June 2025: An Execution-Heavy Month
In the span of three weeks this June, six men were executed by five states:
- June 10 – Anthony Wainwright (Florida)
- June 10 – Gregory Hunt (Alabama)
- June 12 – John Hanson (Oklahoma)
- June 14 – Stephen Stanko (South Carolina)
- June 24 – Thomas Gudinas (Florida)
- June 25 – Richard Jordan (Mississippi)
This pace defies years-long trends demonstrating progressive disfavor with the death penalty across the country.
Notably, the execution of Thomas Gudinas marked the seventh one carried out by the state of Florida this year (as opposed to just one execution last year), while Stephen Stanko’s marked South Carolina’s second execution after a 14-year execution hiatus in the state. Mississippi also carried out Richard Jordan’s execution after a short pause of three years.
Looking back at this month, advocates for death penalty abolition may begin to wonder: how can we have hope in this period of rapid executions? Are things moving backward?
On June 18, Catholic Mobilizing Network (CMN) hosted a webinar to address these exact questions. The webinar, titled “What’s Really Happening with the Death Penalty in 2025?”, generated widespread engagement and featured three experts on the death penalty: Robert Dunham, the founder and director of the Death Penalty Policy Project; Stefanie Faucher, the Deputy Director of the 8th Amendment Project; and Demetrius Minor, Executive Director for Conservatives Concerned.
“What we need to understand is that there’s this long-term trend away from capital punishment in the United States,” said Dunham during the discussion. “The number of new death sentences this year is close to historic lows.”
Faucher wholeheartedly agreed saying, “this is the death penalty’s ‘last stand’.” The individuals we are seeing receive death sentences now, she noted, are often the results of years-long backlogs following the COVID-19 pandemic.
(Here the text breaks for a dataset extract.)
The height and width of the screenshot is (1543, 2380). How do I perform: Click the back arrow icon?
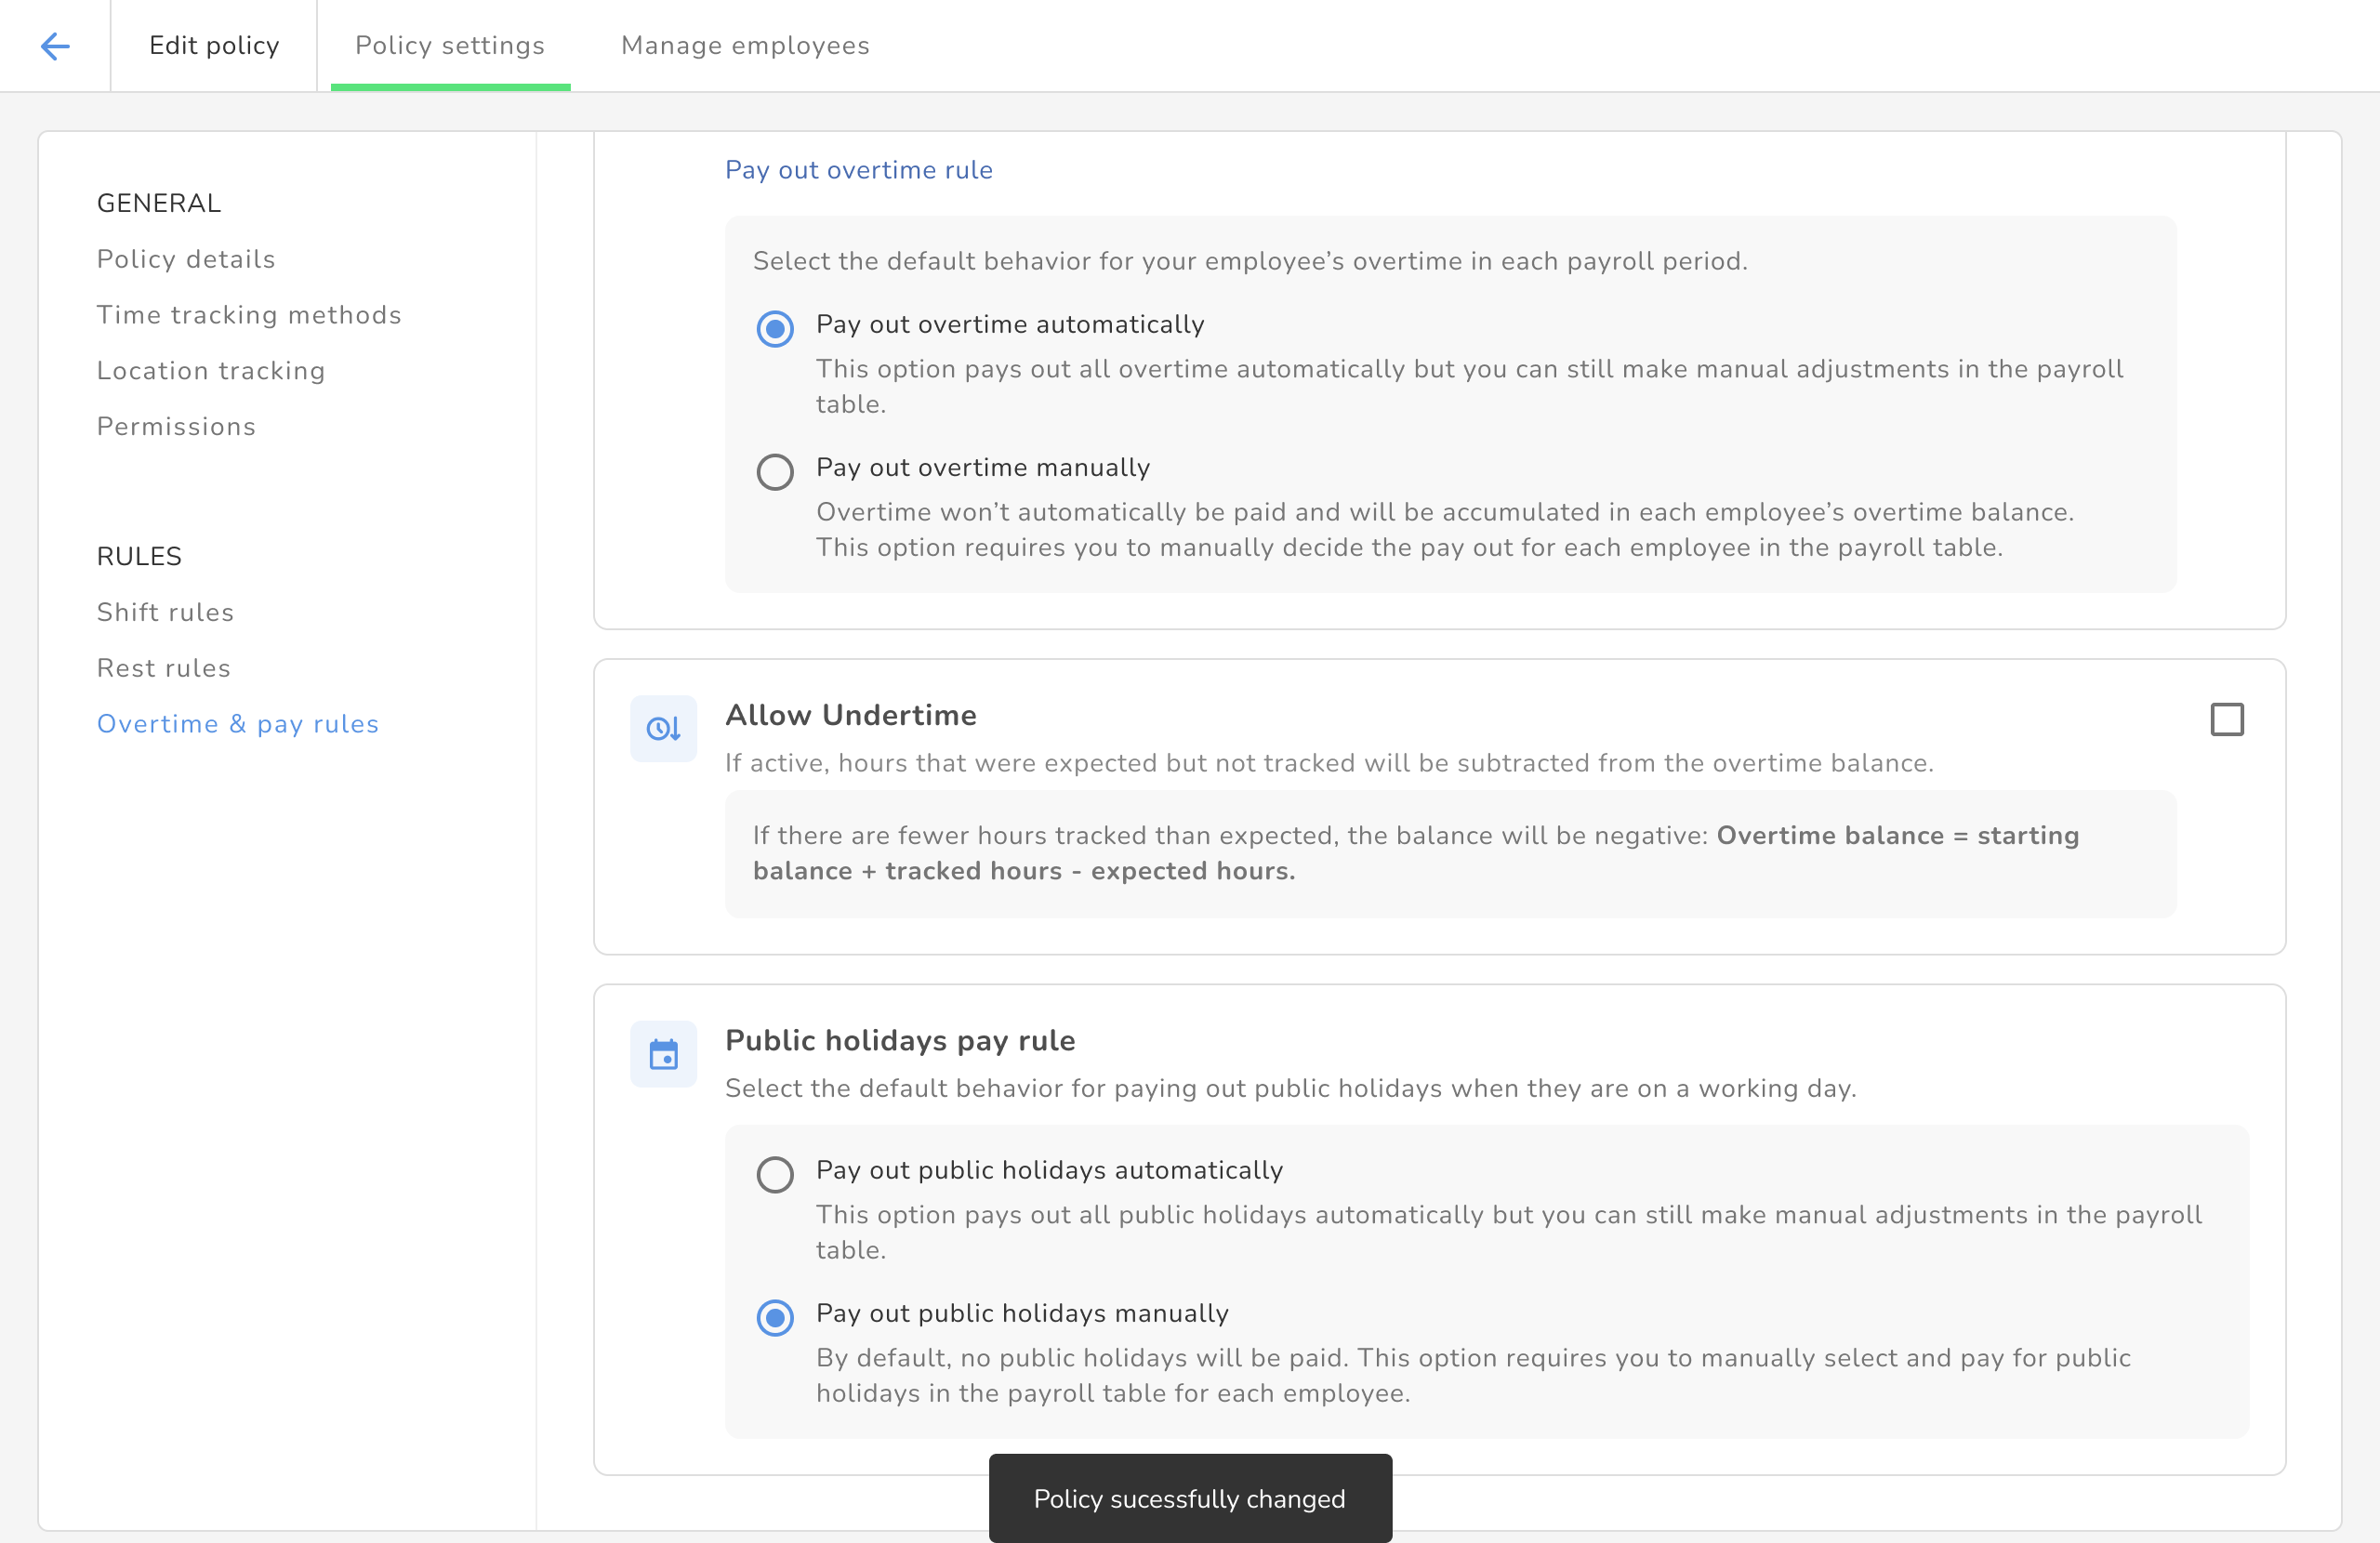55,46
As advocates, it’s important to remember that while the executions are carried out today, they are vestiges of decades past.
Minor noted that the death penalty is becoming less favorable even in the eyes of staunch conservatives. “The capital punishment is the one punishment that is irreversible … [Conservatives] tend to see [it] as a dangerous overreach.”
And across the board, there was a hopeful outlook on the next generation of leadership — the youngest crowd of death penalty abolition advocates that are slowly becoming louder.
It is no coincidence that this line of thinking came about only a few days after Pope Leo XIV virtually addressed the crowd at White Sox Stadium in his hometown of Chicago, Illinois where a celebration in honor of his inauguration was hosted.
“To — once again — the young people who are gathered here, I’d like to say that you are the promise of hope for so many of us.”
Despite an unusually busy month of executions, hope continues to resound throughout the death penalty abolition movement.